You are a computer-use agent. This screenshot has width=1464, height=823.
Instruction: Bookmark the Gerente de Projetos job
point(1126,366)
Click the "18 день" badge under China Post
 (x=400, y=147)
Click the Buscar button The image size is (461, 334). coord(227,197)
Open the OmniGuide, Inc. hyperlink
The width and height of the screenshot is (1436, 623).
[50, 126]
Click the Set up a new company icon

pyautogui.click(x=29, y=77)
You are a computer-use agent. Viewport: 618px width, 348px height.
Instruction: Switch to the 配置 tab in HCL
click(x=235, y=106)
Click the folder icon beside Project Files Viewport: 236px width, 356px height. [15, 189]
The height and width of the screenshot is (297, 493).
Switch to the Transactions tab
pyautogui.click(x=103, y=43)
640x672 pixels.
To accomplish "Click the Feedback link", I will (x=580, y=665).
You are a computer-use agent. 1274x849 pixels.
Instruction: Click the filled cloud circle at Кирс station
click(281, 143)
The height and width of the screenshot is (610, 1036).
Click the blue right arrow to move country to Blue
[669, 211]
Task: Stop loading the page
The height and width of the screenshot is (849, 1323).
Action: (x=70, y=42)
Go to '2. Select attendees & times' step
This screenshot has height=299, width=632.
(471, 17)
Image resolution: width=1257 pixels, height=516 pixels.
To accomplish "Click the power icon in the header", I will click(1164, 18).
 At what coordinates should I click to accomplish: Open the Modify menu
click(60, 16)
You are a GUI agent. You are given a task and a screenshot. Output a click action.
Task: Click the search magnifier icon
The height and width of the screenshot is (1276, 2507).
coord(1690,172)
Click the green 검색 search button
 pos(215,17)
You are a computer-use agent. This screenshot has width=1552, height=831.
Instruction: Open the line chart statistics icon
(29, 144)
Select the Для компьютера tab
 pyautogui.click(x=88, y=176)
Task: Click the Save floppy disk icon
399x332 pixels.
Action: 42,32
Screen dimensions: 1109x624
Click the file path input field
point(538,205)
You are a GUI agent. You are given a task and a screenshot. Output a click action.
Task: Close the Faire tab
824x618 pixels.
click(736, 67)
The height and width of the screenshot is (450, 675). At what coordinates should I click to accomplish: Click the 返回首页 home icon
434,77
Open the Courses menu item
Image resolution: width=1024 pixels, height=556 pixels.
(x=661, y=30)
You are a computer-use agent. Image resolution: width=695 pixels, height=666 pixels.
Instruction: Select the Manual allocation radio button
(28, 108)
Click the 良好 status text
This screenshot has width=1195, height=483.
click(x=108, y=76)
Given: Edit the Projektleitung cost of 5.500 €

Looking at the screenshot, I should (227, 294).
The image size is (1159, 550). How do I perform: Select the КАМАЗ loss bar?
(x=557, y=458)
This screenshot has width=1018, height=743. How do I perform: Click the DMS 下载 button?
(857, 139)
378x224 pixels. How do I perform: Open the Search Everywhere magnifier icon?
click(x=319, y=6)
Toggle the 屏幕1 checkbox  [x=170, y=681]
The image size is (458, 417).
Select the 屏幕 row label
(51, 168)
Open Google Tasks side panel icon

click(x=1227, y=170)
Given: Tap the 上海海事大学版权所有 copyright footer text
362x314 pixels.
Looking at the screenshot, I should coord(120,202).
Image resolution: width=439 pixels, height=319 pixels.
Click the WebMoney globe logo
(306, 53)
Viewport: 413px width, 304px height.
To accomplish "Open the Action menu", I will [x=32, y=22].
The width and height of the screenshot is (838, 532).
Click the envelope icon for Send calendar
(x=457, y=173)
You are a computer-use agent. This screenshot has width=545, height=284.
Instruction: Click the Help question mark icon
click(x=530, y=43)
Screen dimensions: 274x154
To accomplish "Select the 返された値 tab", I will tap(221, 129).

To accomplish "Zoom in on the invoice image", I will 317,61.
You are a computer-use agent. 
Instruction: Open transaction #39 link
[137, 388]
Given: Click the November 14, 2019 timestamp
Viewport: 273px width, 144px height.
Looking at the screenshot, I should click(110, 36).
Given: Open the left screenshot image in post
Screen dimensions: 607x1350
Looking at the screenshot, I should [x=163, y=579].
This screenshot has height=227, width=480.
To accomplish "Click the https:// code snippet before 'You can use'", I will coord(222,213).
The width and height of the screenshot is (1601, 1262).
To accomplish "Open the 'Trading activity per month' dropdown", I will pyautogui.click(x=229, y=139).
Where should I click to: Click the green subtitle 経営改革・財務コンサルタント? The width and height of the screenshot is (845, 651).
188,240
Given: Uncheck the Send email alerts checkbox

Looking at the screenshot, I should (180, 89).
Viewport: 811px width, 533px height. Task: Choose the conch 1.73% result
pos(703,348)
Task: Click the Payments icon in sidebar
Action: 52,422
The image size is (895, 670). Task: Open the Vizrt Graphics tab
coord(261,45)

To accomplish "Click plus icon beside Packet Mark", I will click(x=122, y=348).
------------------------------------------------
**TASK**.
Duplicate the data from the line with "Given: Uncheck the Send email alerts checkbox" up to and including the last line.

**RESULT FOR THIS EXERCISE**.
Given: Uncheck the Send email alerts checkbox

Looking at the screenshot, I should (180, 89).
Viewport: 811px width, 533px height. Task: Choose the conch 1.73% result
pos(703,348)
Task: Click the Payments icon in sidebar
Action: 52,422
The image size is (895, 670). Task: Open the Vizrt Graphics tab
coord(261,45)

To accomplish "Click plus icon beside Packet Mark", I will click(x=122, y=348).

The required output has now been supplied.